■ **To do**:
Transcribe all of the listing below in full.

Top of Material for this task

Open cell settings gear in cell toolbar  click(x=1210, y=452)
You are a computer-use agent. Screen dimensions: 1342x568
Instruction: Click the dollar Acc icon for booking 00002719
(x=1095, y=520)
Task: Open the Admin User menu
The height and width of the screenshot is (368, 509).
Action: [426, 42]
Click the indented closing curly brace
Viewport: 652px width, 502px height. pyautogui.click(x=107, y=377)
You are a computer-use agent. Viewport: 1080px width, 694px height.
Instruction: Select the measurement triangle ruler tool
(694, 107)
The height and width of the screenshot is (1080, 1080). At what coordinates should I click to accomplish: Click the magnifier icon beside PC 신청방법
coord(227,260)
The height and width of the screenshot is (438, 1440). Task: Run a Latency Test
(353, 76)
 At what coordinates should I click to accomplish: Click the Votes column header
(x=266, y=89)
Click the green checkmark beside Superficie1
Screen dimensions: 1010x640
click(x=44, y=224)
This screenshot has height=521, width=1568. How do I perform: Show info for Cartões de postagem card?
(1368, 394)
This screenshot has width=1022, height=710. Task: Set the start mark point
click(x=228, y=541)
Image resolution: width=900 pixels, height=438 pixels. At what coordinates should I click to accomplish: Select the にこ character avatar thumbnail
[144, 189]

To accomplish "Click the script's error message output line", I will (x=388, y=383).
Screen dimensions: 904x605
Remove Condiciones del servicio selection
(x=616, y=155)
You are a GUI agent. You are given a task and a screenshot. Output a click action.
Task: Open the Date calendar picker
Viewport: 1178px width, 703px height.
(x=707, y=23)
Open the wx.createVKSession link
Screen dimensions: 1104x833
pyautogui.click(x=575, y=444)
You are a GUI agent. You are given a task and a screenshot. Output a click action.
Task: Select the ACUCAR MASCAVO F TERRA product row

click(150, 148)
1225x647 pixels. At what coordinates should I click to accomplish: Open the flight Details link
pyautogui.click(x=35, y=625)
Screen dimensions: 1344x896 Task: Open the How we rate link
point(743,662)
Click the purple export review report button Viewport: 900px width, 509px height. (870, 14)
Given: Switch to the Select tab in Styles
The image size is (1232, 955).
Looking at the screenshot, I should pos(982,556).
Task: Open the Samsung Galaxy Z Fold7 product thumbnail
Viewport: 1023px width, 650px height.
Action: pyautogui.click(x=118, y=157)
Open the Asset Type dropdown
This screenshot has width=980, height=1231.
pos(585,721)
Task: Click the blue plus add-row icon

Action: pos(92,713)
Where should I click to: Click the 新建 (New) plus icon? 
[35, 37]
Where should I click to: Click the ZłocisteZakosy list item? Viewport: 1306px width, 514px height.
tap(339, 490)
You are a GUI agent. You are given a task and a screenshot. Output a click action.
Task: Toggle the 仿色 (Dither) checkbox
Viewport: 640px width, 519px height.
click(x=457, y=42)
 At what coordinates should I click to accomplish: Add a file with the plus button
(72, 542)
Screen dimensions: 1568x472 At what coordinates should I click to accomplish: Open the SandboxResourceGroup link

Bottom of Material for this task

■ **Task solution**:
Open cell settings gear in cell toolbar  click(x=1210, y=452)
You are a computer-use agent. Screen dimensions: 1342x568
Instruction: Click the dollar Acc icon for booking 00002719
(x=1095, y=520)
Task: Open the Admin User menu
The height and width of the screenshot is (368, 509).
Action: [426, 42]
Click the indented closing curly brace
Viewport: 652px width, 502px height. pyautogui.click(x=107, y=377)
You are a computer-use agent. Viewport: 1080px width, 694px height.
Instruction: Select the measurement triangle ruler tool
(694, 107)
The height and width of the screenshot is (1080, 1080). At what coordinates should I click to accomplish: Click the magnifier icon beside PC 신청방법
coord(227,260)
The height and width of the screenshot is (438, 1440). Task: Run a Latency Test
(353, 76)
 At what coordinates should I click to accomplish: Click the Votes column header
(x=266, y=89)
Click the green checkmark beside Superficie1
Screen dimensions: 1010x640
click(x=44, y=224)
This screenshot has height=521, width=1568. How do I perform: Show info for Cartões de postagem card?
(1368, 394)
This screenshot has width=1022, height=710. Task: Set the start mark point
click(x=228, y=541)
Image resolution: width=900 pixels, height=438 pixels. At what coordinates should I click to accomplish: Select the にこ character avatar thumbnail
[144, 189]

To accomplish "Click the script's error message output line", I will (x=388, y=383).
Screen dimensions: 904x605
Remove Condiciones del servicio selection
(x=616, y=155)
You are a GUI agent. You are given a task and a screenshot. Output a click action.
Task: Open the Date calendar picker
Viewport: 1178px width, 703px height.
(x=707, y=23)
Open the wx.createVKSession link
Screen dimensions: 1104x833
pyautogui.click(x=575, y=444)
You are a GUI agent. You are given a task and a screenshot. Output a click action.
Task: Select the ACUCAR MASCAVO F TERRA product row

click(150, 148)
1225x647 pixels. At what coordinates should I click to accomplish: Open the flight Details link
pyautogui.click(x=35, y=625)
Screen dimensions: 1344x896 Task: Open the How we rate link
point(743,662)
Click the purple export review report button Viewport: 900px width, 509px height. (870, 14)
Given: Switch to the Select tab in Styles
The image size is (1232, 955).
Looking at the screenshot, I should pos(982,556).
Task: Open the Samsung Galaxy Z Fold7 product thumbnail
Viewport: 1023px width, 650px height.
Action: pyautogui.click(x=118, y=157)
Open the Asset Type dropdown
This screenshot has width=980, height=1231.
pos(585,721)
Task: Click the blue plus add-row icon

Action: pos(92,713)
Where should I click to: Click the 新建 (New) plus icon? 
[35, 37]
Where should I click to: Click the ZłocisteZakosy list item? Viewport: 1306px width, 514px height.
tap(339, 490)
You are a GUI agent. You are given a task and a screenshot. Output a click action.
Task: Toggle the 仿色 (Dither) checkbox
Viewport: 640px width, 519px height.
click(x=457, y=42)
 At what coordinates should I click to accomplish: Add a file with the plus button
(72, 542)
Screen dimensions: 1568x472 At what coordinates should I click to accomplish: Open the SandboxResourceGroup link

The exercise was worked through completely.